Objective:
Rewrite the records from the line containing "coordinates (1053, 444)." through the end of the records, changing "Right-To-Left" to "Left-To-Right" and leaving everything else as it is.

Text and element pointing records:
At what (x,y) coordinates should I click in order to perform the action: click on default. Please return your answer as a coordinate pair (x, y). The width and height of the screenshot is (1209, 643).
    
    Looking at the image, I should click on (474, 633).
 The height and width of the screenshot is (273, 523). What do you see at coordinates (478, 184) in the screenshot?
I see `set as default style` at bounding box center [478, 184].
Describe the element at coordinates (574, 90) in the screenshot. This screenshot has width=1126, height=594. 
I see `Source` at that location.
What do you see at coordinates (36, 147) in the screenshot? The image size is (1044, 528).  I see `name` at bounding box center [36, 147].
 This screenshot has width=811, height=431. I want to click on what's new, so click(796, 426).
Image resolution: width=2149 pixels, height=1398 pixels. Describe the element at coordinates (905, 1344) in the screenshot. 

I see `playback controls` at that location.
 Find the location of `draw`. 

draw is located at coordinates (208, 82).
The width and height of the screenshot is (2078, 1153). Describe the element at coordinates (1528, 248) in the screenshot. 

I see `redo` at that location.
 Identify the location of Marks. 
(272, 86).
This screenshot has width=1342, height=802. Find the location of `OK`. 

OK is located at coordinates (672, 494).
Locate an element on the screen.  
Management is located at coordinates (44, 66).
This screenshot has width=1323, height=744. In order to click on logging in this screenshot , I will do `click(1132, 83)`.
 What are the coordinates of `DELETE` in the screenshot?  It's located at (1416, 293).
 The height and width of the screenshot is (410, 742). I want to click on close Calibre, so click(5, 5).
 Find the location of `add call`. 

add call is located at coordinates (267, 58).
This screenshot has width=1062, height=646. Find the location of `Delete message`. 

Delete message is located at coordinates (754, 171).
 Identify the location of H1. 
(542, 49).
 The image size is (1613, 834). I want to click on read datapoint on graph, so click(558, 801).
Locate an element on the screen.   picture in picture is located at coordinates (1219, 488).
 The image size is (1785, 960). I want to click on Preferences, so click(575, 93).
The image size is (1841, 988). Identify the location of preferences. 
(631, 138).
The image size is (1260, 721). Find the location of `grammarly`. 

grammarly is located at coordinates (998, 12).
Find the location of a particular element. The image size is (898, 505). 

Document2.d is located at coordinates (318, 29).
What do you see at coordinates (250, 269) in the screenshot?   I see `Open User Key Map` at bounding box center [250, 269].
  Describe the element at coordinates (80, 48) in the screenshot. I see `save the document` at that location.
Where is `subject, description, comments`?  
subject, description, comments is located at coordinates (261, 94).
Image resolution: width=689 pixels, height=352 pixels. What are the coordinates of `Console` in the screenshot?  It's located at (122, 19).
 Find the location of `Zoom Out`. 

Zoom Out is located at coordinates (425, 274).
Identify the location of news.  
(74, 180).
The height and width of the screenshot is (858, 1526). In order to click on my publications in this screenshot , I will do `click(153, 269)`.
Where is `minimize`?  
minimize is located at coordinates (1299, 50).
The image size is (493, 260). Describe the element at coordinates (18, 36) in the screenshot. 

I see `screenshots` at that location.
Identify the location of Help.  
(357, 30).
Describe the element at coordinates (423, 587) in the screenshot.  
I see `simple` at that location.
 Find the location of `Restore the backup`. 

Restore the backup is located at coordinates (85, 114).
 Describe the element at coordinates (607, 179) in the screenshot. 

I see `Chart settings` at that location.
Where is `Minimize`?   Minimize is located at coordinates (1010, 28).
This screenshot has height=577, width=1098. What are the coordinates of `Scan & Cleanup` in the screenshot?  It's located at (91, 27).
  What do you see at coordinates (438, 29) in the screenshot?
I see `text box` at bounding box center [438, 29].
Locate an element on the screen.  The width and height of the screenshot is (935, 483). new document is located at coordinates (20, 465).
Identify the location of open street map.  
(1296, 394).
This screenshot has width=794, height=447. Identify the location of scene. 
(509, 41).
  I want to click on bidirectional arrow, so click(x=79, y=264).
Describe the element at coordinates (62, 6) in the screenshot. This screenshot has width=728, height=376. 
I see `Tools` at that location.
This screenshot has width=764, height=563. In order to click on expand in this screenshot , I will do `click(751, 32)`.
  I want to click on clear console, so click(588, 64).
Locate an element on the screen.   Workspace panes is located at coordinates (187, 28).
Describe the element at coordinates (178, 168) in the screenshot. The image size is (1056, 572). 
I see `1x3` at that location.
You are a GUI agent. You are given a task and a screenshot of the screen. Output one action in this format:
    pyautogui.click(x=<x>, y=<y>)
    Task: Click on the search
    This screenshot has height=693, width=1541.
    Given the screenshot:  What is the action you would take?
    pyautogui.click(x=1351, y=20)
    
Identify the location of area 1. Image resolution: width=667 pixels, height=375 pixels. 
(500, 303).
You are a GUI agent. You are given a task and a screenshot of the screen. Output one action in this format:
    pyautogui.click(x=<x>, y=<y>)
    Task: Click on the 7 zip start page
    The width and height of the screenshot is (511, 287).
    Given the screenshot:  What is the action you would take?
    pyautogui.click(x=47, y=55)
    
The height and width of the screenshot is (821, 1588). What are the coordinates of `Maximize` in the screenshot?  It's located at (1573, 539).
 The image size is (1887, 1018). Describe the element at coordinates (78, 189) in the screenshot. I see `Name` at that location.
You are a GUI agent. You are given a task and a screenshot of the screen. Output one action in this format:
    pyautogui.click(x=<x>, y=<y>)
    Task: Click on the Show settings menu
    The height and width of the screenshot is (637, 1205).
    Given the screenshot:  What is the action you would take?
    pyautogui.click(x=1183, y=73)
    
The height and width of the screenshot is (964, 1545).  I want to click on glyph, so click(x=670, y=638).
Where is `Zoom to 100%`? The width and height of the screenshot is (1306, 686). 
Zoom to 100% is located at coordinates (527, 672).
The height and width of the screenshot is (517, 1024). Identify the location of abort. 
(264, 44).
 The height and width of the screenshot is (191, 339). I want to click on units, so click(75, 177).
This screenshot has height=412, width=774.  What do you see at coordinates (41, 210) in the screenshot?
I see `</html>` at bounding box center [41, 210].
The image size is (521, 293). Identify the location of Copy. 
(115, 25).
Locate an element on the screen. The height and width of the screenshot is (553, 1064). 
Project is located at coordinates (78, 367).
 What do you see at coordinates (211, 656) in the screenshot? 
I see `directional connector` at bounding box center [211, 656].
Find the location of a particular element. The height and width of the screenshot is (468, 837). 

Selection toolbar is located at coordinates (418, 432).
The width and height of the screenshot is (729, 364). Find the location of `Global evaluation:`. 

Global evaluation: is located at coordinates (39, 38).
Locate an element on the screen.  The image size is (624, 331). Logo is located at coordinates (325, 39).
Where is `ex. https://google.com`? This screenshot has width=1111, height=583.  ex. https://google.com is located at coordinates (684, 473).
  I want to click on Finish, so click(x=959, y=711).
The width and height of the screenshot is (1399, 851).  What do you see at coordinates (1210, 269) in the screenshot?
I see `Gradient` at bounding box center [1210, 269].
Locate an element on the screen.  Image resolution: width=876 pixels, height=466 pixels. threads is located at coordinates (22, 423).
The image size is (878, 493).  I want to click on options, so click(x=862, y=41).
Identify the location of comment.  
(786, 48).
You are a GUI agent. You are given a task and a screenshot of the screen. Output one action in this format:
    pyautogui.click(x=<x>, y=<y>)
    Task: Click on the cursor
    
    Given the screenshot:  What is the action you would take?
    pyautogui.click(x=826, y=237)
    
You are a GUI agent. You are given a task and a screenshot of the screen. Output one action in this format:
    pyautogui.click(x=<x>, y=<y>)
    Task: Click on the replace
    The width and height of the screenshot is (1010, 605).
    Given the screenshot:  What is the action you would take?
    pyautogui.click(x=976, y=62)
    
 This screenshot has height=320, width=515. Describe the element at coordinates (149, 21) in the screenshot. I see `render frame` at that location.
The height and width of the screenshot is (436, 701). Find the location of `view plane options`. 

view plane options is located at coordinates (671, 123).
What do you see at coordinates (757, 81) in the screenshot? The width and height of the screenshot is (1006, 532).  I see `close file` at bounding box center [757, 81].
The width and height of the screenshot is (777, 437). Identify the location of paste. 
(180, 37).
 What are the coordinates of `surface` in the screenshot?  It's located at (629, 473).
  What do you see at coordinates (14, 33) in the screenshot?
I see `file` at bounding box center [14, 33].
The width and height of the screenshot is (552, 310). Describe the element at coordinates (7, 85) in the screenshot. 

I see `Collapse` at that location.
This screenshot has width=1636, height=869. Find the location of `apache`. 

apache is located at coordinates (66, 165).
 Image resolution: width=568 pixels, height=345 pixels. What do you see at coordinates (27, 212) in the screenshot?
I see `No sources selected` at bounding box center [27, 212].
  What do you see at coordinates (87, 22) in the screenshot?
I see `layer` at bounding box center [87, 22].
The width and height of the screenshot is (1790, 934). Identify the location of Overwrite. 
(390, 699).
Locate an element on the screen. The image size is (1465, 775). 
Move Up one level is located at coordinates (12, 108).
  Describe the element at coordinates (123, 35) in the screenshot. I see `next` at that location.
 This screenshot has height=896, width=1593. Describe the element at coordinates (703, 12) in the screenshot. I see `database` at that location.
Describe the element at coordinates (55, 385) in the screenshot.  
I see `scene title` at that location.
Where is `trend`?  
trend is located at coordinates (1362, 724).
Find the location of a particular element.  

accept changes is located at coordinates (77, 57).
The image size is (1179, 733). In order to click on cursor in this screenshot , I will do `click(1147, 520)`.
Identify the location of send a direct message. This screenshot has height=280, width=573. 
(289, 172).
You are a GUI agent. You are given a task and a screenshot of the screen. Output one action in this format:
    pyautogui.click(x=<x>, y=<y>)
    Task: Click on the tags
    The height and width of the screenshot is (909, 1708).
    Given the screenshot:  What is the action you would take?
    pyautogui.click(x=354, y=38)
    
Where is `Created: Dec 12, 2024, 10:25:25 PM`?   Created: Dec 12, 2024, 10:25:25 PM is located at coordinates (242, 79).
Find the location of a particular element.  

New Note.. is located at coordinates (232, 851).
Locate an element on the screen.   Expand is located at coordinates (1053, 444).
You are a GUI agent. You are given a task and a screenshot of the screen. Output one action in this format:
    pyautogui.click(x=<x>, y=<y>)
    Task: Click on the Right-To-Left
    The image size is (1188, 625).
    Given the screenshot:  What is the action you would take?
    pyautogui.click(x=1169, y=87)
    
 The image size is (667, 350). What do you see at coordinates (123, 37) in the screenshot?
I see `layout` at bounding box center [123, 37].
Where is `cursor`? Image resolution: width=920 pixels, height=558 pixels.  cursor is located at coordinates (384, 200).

Solution for this problem:
Locate an element on the screen.   Expand is located at coordinates (1053, 444).
You are a GUI agent. You are given a task and a screenshot of the screen. Output one action in this format:
    pyautogui.click(x=<x>, y=<y>)
    Task: Click on the Left-To-Right
    The image size is (1188, 625).
    Given the screenshot:  What is the action you would take?
    pyautogui.click(x=1169, y=87)
    
 The image size is (667, 350). What do you see at coordinates (123, 37) in the screenshot?
I see `layout` at bounding box center [123, 37].
Where is `cursor`? Image resolution: width=920 pixels, height=558 pixels.  cursor is located at coordinates (384, 200).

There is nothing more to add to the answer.